> _Task prompt_
Among the lines below, restate word for word only those from the line with "The image size is (1000, 503)." through the line with "You are a computer-use agent. 1402x789", with both end lines kept.

Stored entries
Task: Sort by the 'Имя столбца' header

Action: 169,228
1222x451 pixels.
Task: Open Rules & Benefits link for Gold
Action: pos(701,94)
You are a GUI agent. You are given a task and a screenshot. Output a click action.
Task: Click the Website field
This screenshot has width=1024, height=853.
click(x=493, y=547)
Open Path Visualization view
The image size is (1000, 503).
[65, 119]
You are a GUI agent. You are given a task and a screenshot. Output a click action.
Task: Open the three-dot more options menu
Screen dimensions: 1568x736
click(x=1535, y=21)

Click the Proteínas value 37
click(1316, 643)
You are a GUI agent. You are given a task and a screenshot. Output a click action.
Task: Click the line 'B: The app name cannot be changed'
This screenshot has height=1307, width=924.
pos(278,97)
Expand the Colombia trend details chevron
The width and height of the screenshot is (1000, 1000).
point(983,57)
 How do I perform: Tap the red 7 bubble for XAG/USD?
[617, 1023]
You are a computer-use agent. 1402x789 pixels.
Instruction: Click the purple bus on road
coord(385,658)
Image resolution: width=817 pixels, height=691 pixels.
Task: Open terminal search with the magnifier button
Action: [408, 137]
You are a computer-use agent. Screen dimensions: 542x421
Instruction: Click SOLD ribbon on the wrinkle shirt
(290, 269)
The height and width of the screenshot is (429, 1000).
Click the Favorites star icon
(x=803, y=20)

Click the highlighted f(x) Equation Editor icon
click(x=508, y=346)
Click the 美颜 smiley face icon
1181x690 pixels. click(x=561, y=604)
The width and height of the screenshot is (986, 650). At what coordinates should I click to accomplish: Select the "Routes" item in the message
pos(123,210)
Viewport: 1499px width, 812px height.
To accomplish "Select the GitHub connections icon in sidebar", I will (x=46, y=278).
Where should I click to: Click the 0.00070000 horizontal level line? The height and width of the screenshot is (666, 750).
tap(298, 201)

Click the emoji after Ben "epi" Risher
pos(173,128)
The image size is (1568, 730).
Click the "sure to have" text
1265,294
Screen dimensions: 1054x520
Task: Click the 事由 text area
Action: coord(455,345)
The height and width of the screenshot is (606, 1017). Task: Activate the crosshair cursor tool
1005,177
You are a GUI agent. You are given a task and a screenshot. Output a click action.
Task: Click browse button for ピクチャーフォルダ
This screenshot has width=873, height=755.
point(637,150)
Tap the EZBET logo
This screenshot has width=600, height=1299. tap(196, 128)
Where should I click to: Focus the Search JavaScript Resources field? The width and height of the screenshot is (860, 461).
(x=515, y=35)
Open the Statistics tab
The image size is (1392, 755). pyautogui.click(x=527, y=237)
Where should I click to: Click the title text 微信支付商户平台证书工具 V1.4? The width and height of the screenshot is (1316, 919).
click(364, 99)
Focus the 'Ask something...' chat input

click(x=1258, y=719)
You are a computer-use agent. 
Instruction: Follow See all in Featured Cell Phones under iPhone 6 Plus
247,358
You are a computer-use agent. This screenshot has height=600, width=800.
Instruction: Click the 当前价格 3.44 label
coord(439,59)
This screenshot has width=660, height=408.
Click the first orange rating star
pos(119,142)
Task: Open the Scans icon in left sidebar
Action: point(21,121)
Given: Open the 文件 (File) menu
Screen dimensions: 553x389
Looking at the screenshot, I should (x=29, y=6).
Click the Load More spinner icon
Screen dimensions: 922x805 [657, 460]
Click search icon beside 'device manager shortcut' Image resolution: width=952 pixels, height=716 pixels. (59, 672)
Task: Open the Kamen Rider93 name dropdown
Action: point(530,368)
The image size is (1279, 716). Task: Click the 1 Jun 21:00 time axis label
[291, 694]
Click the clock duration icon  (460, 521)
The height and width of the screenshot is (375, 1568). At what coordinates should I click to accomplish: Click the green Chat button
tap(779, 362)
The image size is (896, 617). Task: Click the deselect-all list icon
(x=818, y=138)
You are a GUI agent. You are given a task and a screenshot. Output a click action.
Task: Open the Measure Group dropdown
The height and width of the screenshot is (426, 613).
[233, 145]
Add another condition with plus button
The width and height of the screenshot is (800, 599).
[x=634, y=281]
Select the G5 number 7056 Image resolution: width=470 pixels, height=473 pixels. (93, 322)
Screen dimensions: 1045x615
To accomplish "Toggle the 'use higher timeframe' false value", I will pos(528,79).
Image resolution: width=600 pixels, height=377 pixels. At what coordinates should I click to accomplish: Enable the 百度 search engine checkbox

> _Output of the exercise_
The image size is (1000, 503).
[65, 119]
You are a GUI agent. You are given a task and a screenshot. Output a click action.
Task: Open the three-dot more options menu
Screen dimensions: 1568x736
click(x=1535, y=21)

Click the Proteínas value 37
click(1316, 643)
You are a GUI agent. You are given a task and a screenshot. Output a click action.
Task: Click the line 'B: The app name cannot be changed'
This screenshot has height=1307, width=924.
pos(278,97)
Expand the Colombia trend details chevron
The width and height of the screenshot is (1000, 1000).
point(983,57)
 How do I perform: Tap the red 7 bubble for XAG/USD?
[617, 1023]
You are a computer-use agent. 1402x789 pixels.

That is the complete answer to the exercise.